### Description of the task
Copy out the data word for word. The images are not part of the copy.

——————————

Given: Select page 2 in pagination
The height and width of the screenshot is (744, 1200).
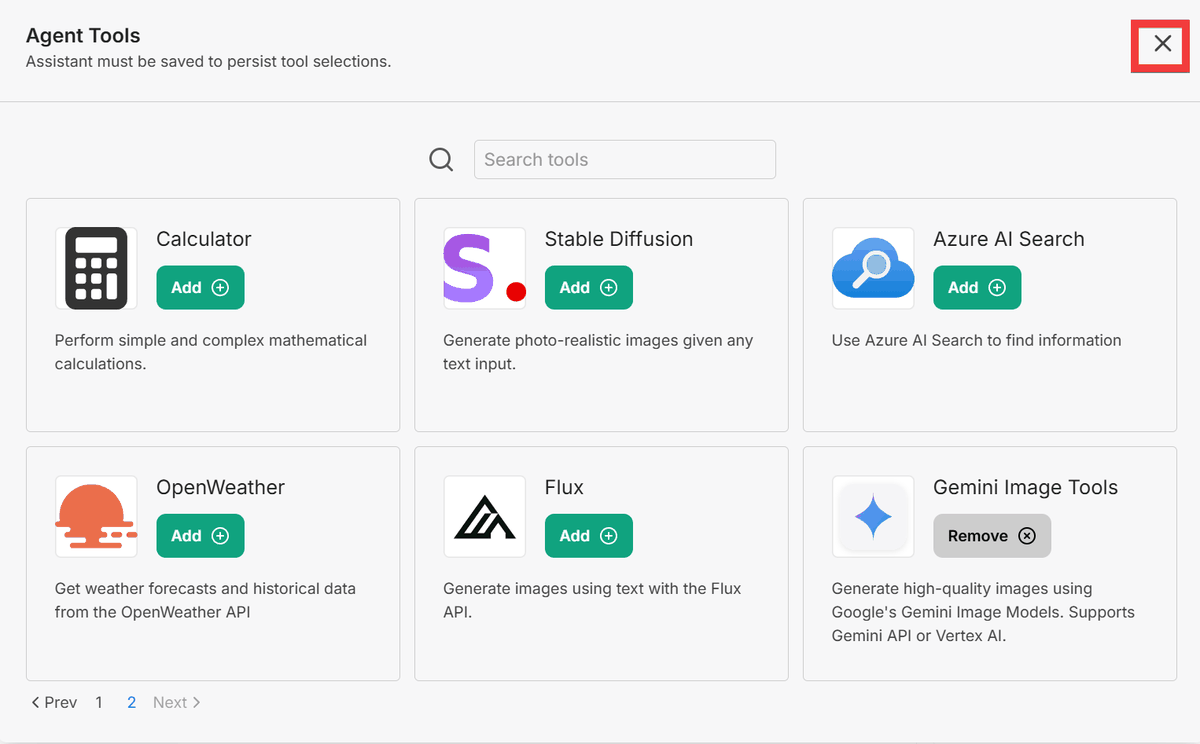Looking at the screenshot, I should click(x=131, y=703).
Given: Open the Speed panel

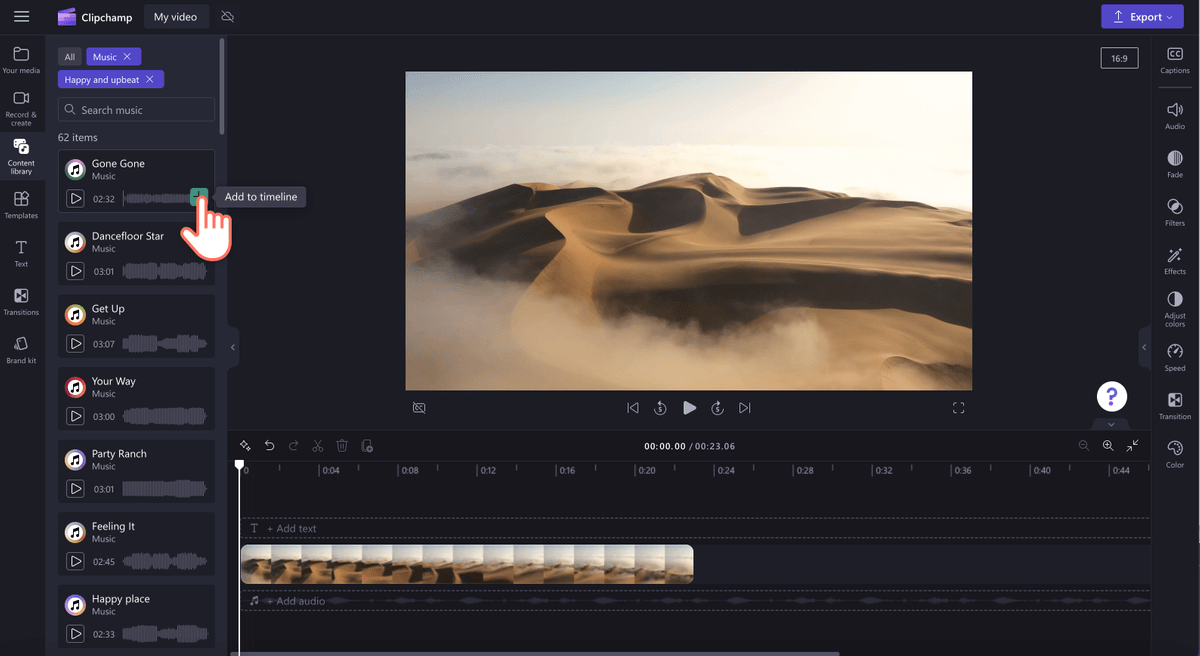Looking at the screenshot, I should pyautogui.click(x=1174, y=358).
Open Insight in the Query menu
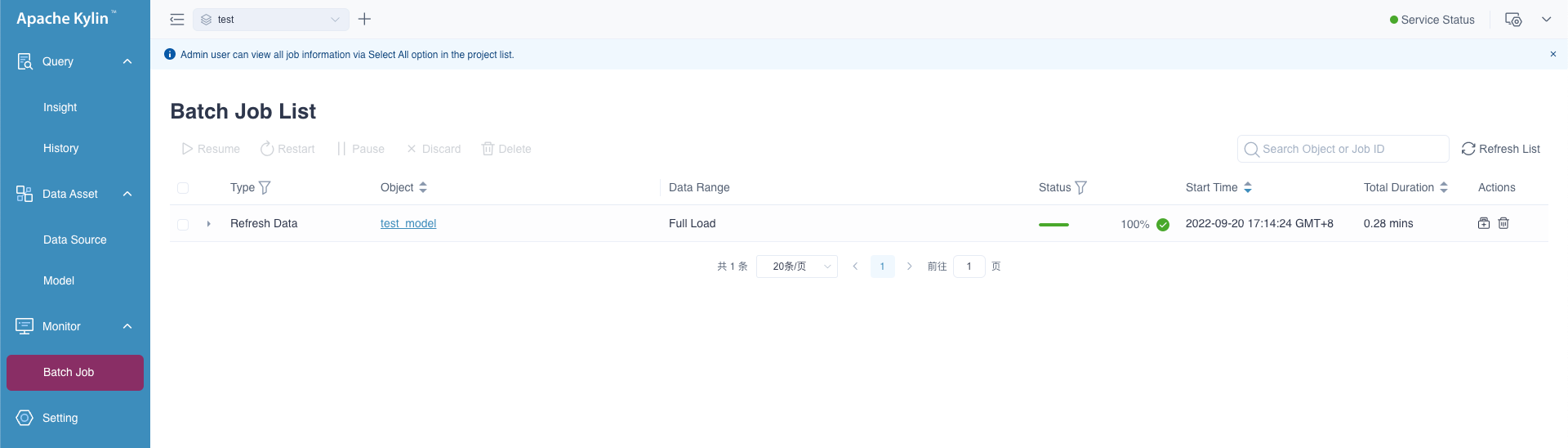Viewport: 1568px width, 448px height. click(x=60, y=107)
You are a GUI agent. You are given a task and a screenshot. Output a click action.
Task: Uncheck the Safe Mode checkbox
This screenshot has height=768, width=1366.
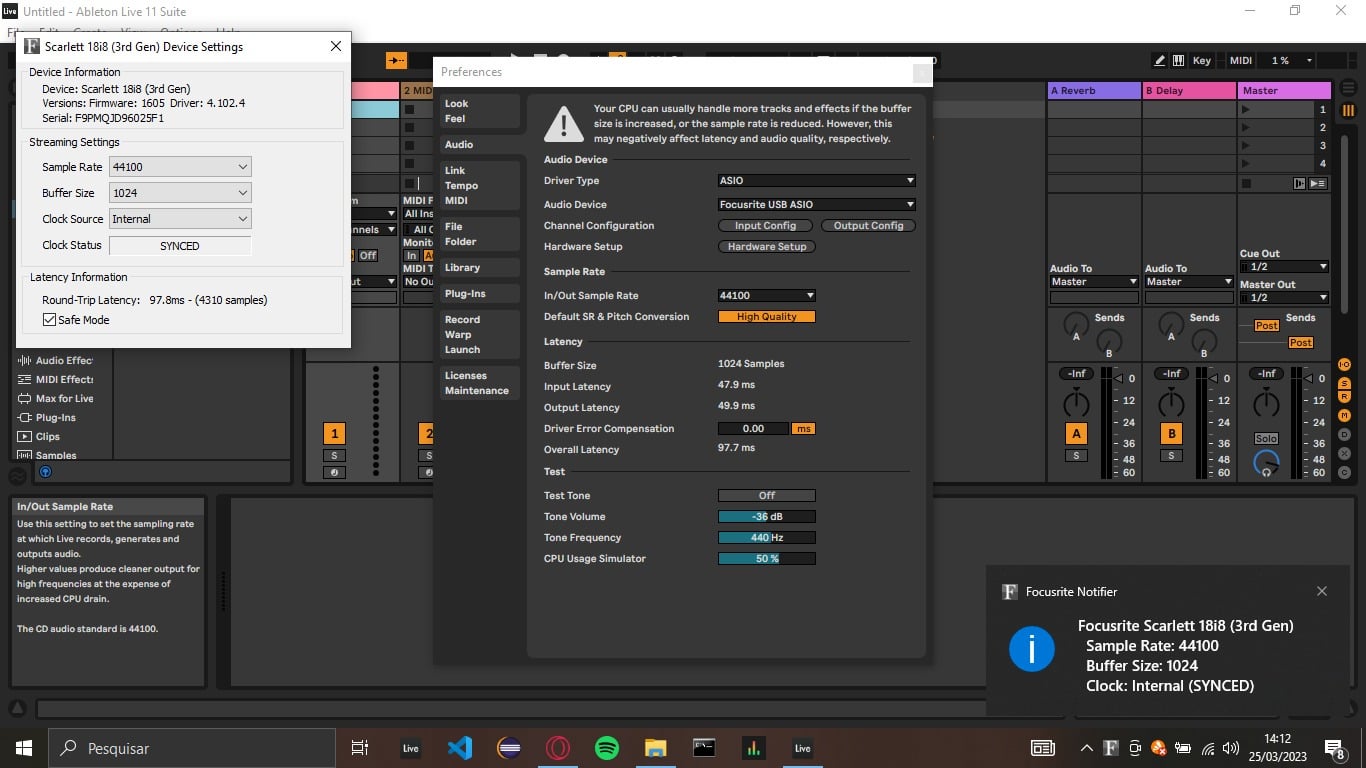[x=50, y=320]
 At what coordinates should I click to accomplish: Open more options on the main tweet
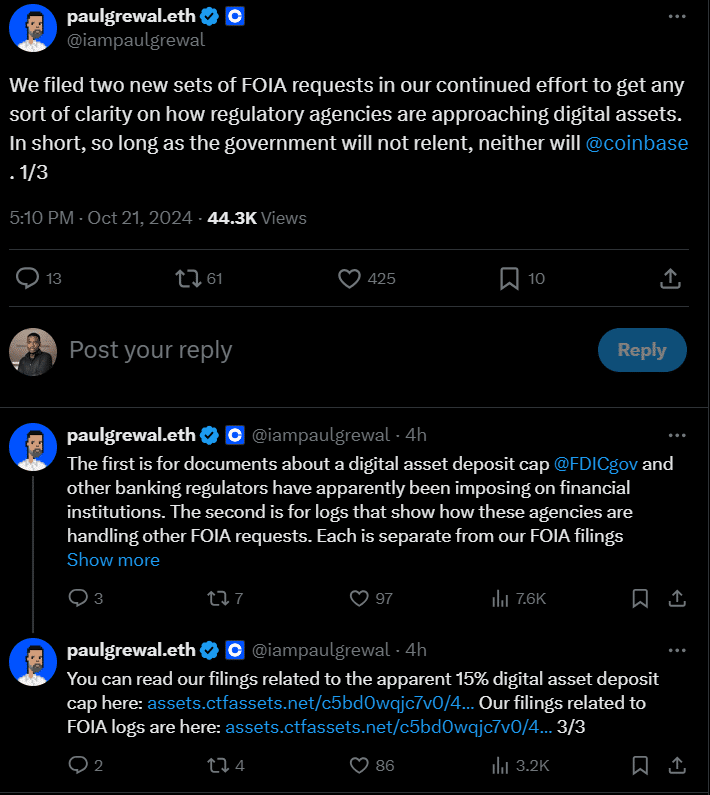677,17
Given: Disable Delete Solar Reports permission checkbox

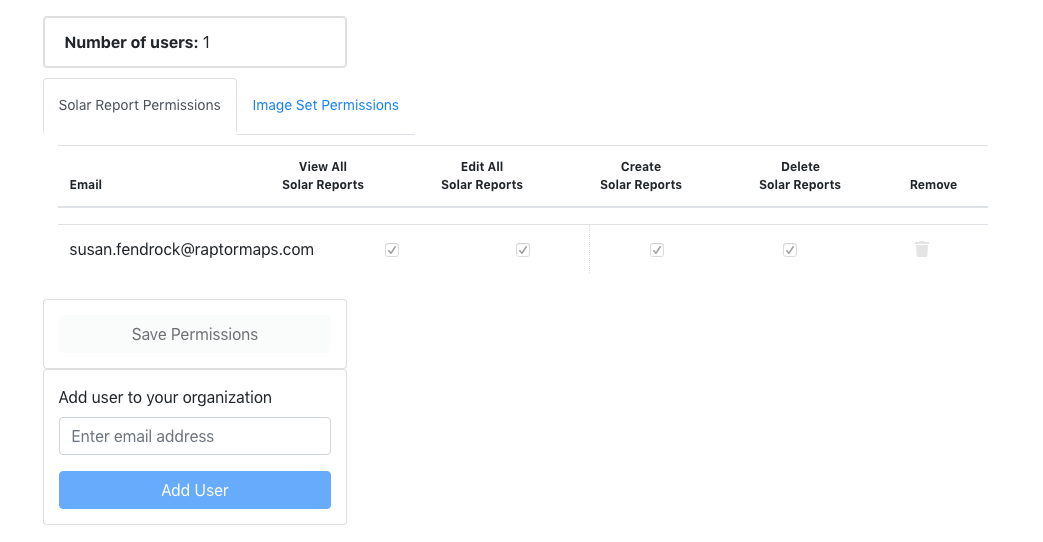Looking at the screenshot, I should (790, 250).
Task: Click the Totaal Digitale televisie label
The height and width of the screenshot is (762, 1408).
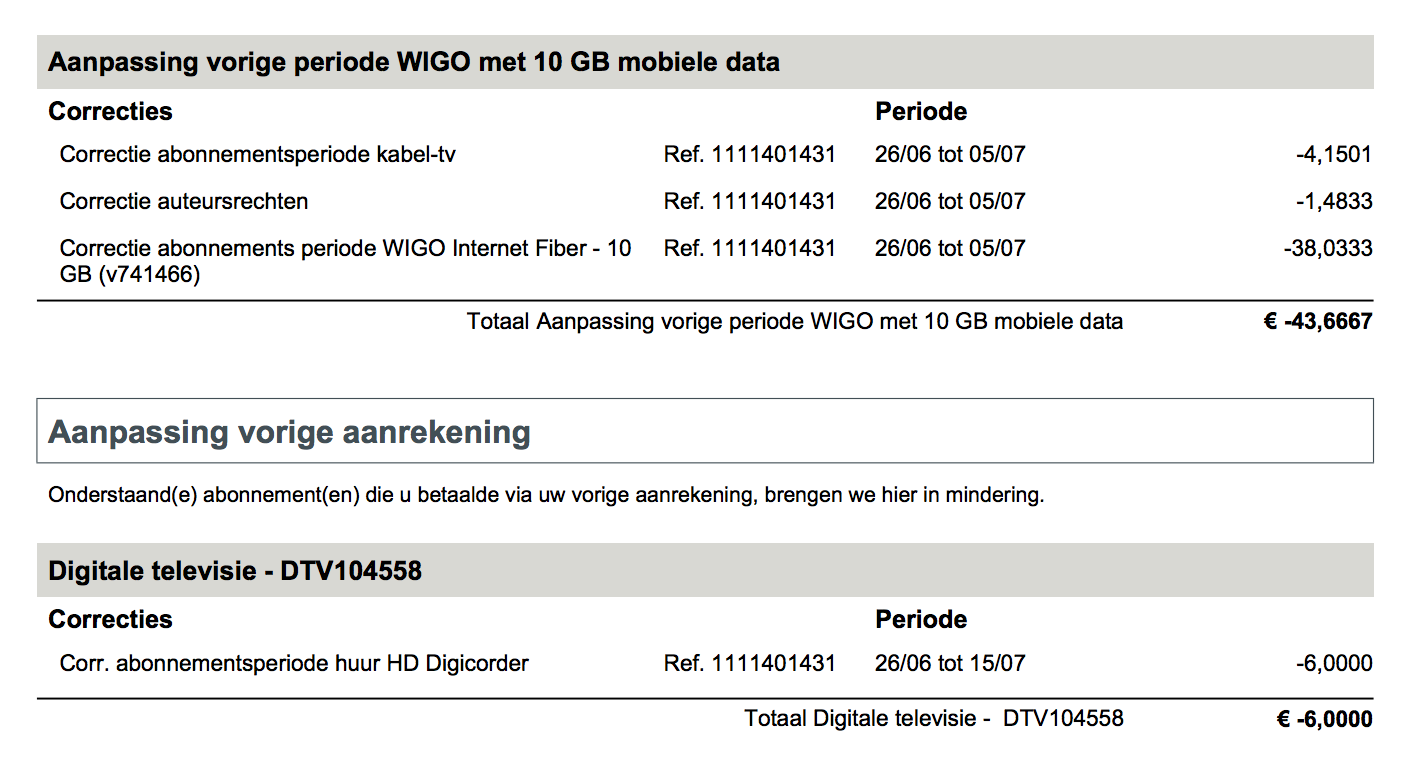Action: (933, 718)
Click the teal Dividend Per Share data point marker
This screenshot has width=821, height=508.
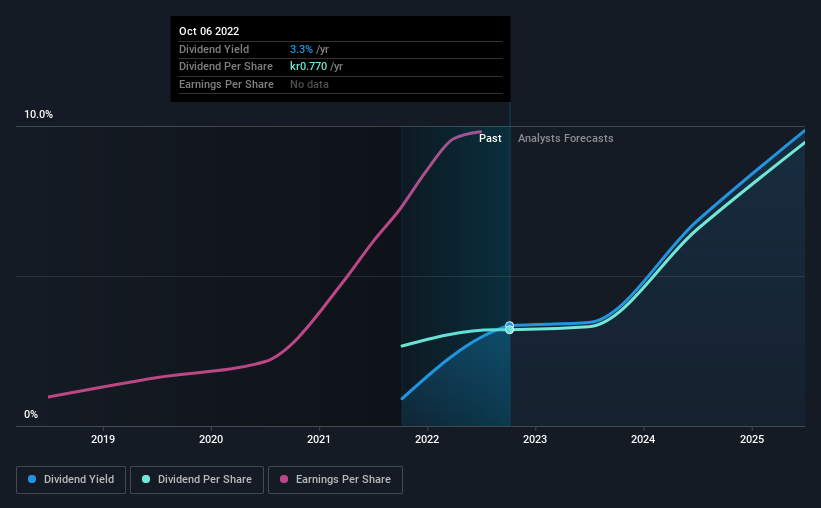509,330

——————————

### Exercise response
Given: Select page 2 in pagination
The height and width of the screenshot is (744, 1200).
Looking at the screenshot, I should click(x=131, y=703).
Given: Open the Speed panel

Looking at the screenshot, I should pyautogui.click(x=1174, y=358).
Open Insight in the Query menu
Viewport: 1568px width, 448px height. click(x=60, y=107)
You are a GUI agent. You are given a task and a screenshot. Output a click action.
Task: Uncheck the Safe Mode checkbox
This screenshot has height=768, width=1366.
[x=50, y=320]
 At what coordinates should I click to accomplish: Open more options on the main tweet
677,17
Given: Disable Delete Solar Reports permission checkbox

Looking at the screenshot, I should (790, 250).
Task: Click the Totaal Digitale televisie label
The height and width of the screenshot is (762, 1408).
Action: (933, 718)
Click the teal Dividend Per Share data point marker
This screenshot has width=821, height=508.
509,330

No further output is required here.